---------- MATERIAL SUPPLIED

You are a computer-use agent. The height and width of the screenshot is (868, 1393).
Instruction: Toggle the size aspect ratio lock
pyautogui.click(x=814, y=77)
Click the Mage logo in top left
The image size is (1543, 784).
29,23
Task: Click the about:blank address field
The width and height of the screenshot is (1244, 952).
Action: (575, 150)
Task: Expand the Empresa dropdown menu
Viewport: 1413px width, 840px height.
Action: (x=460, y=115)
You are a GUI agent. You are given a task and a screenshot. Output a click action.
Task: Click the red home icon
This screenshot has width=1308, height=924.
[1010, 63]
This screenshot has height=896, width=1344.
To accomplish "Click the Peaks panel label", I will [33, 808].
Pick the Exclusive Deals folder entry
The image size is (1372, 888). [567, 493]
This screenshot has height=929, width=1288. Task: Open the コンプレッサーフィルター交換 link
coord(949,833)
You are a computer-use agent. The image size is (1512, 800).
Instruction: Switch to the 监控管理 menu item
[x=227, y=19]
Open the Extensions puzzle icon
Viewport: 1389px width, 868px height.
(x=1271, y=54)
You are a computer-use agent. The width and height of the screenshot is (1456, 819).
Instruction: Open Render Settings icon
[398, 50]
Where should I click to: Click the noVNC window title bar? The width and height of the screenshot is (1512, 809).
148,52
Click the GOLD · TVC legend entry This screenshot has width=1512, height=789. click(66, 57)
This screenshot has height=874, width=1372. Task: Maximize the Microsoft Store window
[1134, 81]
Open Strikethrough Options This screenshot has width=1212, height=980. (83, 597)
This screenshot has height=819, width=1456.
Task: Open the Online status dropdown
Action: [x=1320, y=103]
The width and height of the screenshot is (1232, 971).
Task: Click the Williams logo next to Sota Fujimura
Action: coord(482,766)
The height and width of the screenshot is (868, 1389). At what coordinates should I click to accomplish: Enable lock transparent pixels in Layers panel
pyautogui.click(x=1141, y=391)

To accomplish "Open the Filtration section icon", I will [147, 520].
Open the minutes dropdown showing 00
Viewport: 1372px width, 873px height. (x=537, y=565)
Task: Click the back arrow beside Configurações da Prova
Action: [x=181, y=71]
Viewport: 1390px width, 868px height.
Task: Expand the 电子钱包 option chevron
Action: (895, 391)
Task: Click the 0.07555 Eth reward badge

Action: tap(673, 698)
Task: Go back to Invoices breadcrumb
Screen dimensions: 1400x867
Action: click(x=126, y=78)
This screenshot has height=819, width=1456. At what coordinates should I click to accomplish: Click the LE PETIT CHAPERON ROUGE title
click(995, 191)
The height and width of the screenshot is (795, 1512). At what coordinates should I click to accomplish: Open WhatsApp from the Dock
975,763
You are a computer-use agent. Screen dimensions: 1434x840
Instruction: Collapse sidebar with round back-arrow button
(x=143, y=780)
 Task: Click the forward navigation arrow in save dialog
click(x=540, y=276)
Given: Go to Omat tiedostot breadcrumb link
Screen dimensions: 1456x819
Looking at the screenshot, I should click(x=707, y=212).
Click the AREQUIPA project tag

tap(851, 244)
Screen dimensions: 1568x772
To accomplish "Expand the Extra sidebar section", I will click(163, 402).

--------------------

◆ ASSIGNED TASK
Wherever a line of the listing above contains the string "breadcrumb", copy that line.

◆ WRITTEN SOLUTION
Task: Go back to Invoices breadcrumb
Given: Go to Omat tiedostot breadcrumb link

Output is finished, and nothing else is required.